Is recycled polyester really sustainable?
After the emergence of man-made and synthetic fibers, they overtook the popularity of natural fibers. And if we look at the global fiber production we will find that around 65 percent of the fibers are synthetic fibers and the rest constitutes the natural and regenerated fibers. Among the synthetic fibers, polyester is the most famous one which accounts for approximately 70 percent. Polyester is manufactured using petrochemicals which have led to its increased demand.
The global PET production has not only its application in plastic bottles but around 60 percent of the whole production goes into the manufacturing of fibers for textiles. Around 104 million barrels of oil go into the production of PET, according to an estimation, among which 70 million barrels only goes into the manufacturing of polyester fiber for textiles. These figures reveal how much petrochemicals are being used just to manufacture virgin polyester.

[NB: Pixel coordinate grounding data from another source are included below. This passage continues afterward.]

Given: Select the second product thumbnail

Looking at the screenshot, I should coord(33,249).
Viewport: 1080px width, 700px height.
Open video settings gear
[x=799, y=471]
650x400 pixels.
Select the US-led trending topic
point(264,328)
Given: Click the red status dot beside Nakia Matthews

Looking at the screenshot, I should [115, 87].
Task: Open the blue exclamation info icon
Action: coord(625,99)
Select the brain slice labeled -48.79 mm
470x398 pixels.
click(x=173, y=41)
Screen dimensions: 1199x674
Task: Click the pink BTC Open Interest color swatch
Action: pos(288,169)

As people got aware of the negative impacts of polyester on the environment, they got the idea and started to recycle it to make recycled polyester. But when compared to virgin polyester, recycled polyester is really a sustainable option. Recycled polyester or rPETnot only uses polyester wastes like PET plastic bottles and other polyester textile wastes as their raw material but also diverts these from being sent to landfills. This means that the production process of recycled polyester does not use petroleum as a raw material which is decreasing the dependency on petroleum. It has one more advantage that upcycling polyester saves energy by around 50 percent and decreasing the emission of greenhouse gasses by around 70 percent. In addition to all these the recycled clothing items can be recycled again-again without affecting the properties of fiber making the whole recycling process a closed-loop system. These factors altogether make recycled polyester a sustainable fabric.